Comedy trio tops Thai box office for two weeks

Proving the resilience of Thai slapstick comedy, Sam Yan (สามย่าน), a three-story collaboration by directors Yuthlert Sippapak, Ping Lumprapleung and Jaroenporn “Kotee Aramboy” Onlamai for Film R Us, has been the No. 1 movie in Thailand for the past two weeks.

According to Box Office Mojo, Sam Yan earned $285,635, about 9.3 million baht, on its second weekend of release on May 27-30.

Opening weekend May 20-23, it earned $216,850, about 7 million baht, to laugh off the likes of Shrek Forever After, Robin Hood and The Losers.

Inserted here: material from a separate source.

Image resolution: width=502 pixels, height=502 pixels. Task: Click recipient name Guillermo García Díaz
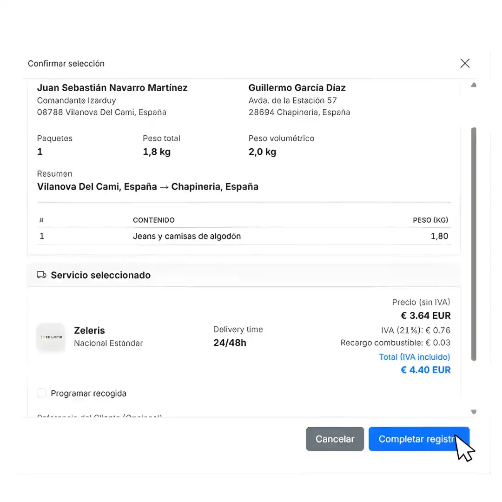pos(297,88)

Compared to previous weeks, overall box-office receipts were down by around half the weekend of May 20-23, when a curfew was imposed in the deadly and destructive violence that spread in the aftermath of the May 19 crackdown on the red-shirt political protests in Bangkok. That black weekend saw the arson blaze of the historic Siam Theatre and the torching of the CentralWorld shopping center, shuttering the 15-screen SF World Cinema, the country's largest multiplex.

B.O. totals have rebounded since the lifting of the nighttime curfew on May 29.

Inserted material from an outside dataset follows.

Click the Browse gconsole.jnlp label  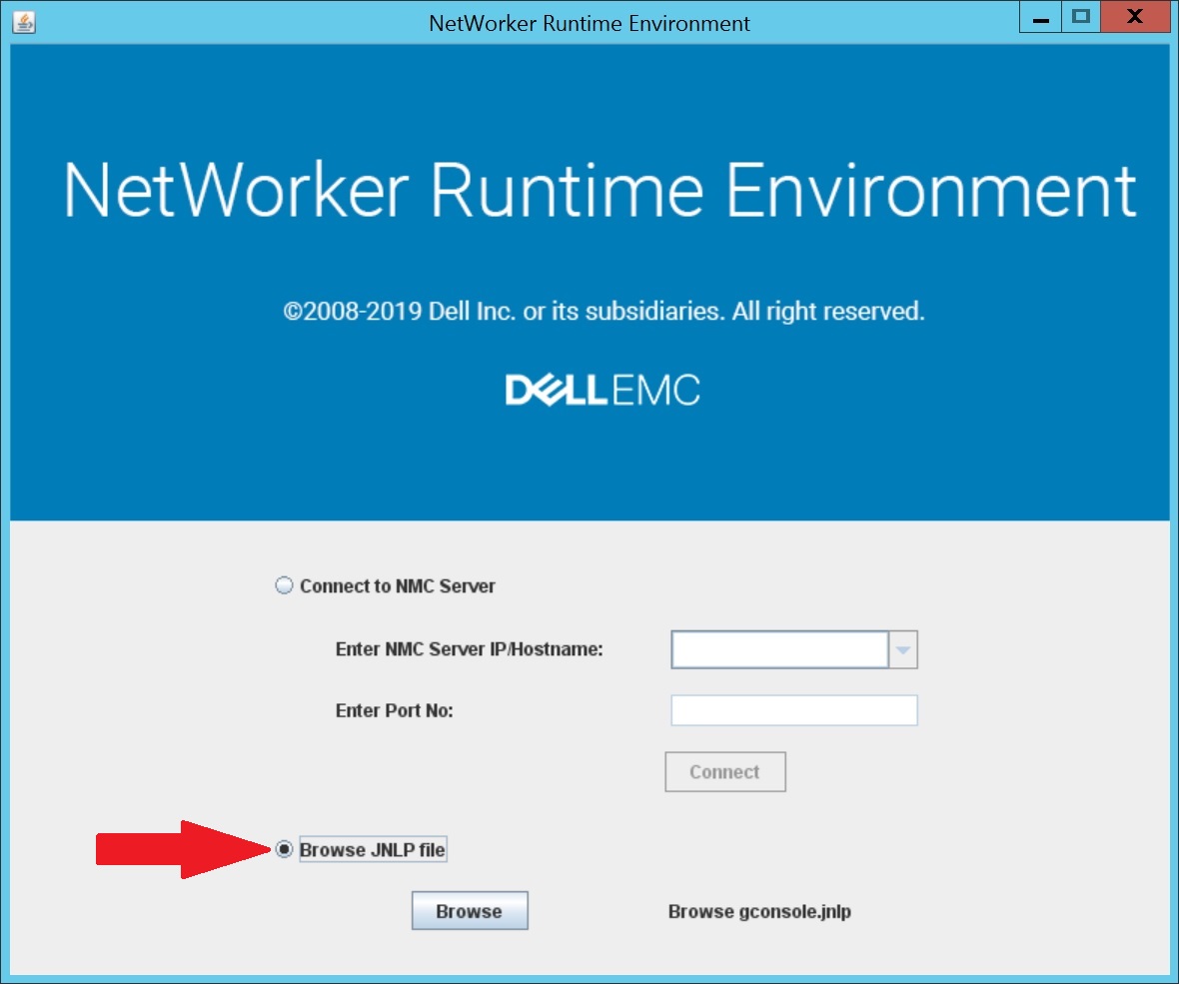(x=759, y=911)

Other Thai films released in the past couple of weeks have not performed as strong as Sam Yan, which by the way is not playing anywhere with English subtitles.

Last weekend's new release, Sin Sisters 2, (ผู้หญิง 5 บาป 2, Phu Ying Ha Bap Song), opened in fourth place, earning $92,430 (about 3 million baht). Released by Mongkol Films, the sex comedy about five women being tortured into telling their sauciest secrets, is the first Thai commercial release to get the restrictive 20- classification under the Kingdom's new motion-picture ratings system. The required I.D. checks are apparently keeping younger moviegoers away.

Tony Jaa's historical martial-arts drama Ong-Bak 3 was hanging in 11th place, with a gross-to-date of around $1.3 million (43 million baht). The second of a pair of prequels to the smash-hit 2003 first entry, Ong-Bak 3 struggled against the Hollywood releases of Iron Man 2 and Robin Hood and its release during the political protests made it a comparatively weak performer. It has also had a poor critical reception.

The embattled action star has since become a monk, which is routine for Thai Buddhist men and usually only temporary, lasting about a month or so. But foreign websites and bloggers are speculating, perhaps wrongly, he will stay in the monkhood forever, or at least until his talent contract with studio Sahamongkolfilm International runs out.